2. Relevant equations
L = L0(1+$\alpha$$\Delta$T

Coefficient of linear expansion:
Aluminum: 2.4x10^-5 C^-1
Steel: 1.2x10^-5 C^-1

3. The attempt at a solution
So I've never taken a course that introduced heat and thermodynamics, but I read through my Physics book and became interested in this problem in particular. I wasn't sure if my logic was correct.

First, I calculated the new length of the aluminum bar.
L = 20.700m*(1+2.4x10^-5 C^-1 *(29.4-21.2)C ) = 20.704m

Now, the steel measuring tape:
L = 20.700m*(1+1.2x10^-5C^-1*(29.4-21.2)C) = 20.702m

Now, since the measuring tape also increases its size, the true measurement of 20.702m at 29.4 degrees will actually read 20.700m, so I assumed that you can take the change in measurement and find out the change of measurement per meter.
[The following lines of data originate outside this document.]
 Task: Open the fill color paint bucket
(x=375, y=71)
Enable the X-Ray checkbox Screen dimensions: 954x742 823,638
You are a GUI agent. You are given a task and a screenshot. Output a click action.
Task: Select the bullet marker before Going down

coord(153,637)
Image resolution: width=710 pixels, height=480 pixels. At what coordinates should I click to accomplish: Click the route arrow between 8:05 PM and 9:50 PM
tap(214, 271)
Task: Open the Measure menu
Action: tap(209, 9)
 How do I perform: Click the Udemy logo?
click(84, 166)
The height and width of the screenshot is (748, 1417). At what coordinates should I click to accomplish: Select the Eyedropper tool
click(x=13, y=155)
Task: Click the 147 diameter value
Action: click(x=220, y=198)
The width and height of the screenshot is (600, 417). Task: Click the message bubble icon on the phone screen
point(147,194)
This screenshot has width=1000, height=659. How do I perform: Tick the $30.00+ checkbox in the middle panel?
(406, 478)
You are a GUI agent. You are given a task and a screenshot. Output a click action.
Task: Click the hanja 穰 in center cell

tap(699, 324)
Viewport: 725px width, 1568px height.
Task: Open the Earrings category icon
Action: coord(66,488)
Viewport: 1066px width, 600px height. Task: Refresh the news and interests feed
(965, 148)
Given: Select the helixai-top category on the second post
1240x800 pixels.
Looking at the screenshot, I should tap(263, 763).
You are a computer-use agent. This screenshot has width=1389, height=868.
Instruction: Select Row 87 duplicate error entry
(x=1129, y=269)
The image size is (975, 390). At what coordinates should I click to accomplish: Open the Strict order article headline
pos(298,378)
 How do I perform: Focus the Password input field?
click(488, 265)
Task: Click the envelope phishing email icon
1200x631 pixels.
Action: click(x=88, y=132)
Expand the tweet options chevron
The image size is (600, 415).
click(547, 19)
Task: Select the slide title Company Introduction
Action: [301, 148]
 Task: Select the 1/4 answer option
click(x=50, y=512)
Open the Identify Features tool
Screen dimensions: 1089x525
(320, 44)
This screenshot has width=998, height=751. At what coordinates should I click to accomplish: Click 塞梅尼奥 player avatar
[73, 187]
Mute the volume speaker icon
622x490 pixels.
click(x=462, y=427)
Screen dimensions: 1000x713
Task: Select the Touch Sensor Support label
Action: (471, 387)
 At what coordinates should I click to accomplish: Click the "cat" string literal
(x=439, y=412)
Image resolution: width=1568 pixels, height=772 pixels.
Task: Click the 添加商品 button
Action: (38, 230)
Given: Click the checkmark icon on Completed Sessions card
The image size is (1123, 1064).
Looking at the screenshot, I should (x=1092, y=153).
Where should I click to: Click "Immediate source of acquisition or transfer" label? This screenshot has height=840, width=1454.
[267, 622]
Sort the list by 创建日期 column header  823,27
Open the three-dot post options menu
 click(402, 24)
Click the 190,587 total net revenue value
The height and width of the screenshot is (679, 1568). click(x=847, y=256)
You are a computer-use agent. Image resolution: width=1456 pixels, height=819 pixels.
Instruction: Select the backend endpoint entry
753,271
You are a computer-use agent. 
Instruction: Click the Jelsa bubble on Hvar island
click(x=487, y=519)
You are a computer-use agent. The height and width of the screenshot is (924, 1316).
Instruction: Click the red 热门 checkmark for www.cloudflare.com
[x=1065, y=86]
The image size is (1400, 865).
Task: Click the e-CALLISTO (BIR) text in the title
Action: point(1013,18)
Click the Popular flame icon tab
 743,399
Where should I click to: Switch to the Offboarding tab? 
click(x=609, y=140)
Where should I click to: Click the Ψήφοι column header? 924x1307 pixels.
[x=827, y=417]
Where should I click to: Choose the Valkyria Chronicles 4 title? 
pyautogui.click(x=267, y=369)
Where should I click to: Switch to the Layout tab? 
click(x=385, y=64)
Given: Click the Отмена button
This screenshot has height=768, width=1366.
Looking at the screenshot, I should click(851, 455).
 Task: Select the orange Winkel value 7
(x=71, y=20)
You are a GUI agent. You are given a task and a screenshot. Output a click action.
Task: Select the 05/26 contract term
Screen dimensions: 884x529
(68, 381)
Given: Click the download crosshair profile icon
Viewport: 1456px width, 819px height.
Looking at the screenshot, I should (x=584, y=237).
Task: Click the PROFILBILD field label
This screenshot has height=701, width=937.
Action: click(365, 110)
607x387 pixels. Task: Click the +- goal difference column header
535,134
Change in measurement per meter = 0.002/20.700m. For every 20.700m marked on the measuring tape, there is an increase of 0.002m in the measurement. So I assumed I can use this ratio of change in length divided by marked length to find the new change in length of the aluminum bar, using the steel measuring tape.

20.704m*0.002m/20.700m = 2.0003865x10^-3m, meaning that from the original measurement of 20.700m, the reading increases by this amount so:

On the steel tape:
L = 20.700m + 2.0003865x10^-3m = 20.70200039m. But since this is a measurement correct to the thousandth digit, then L = 20.702m

Is this correct? Does what I did made sense? Is there a more straightforward way of approaching this problem? Thanks.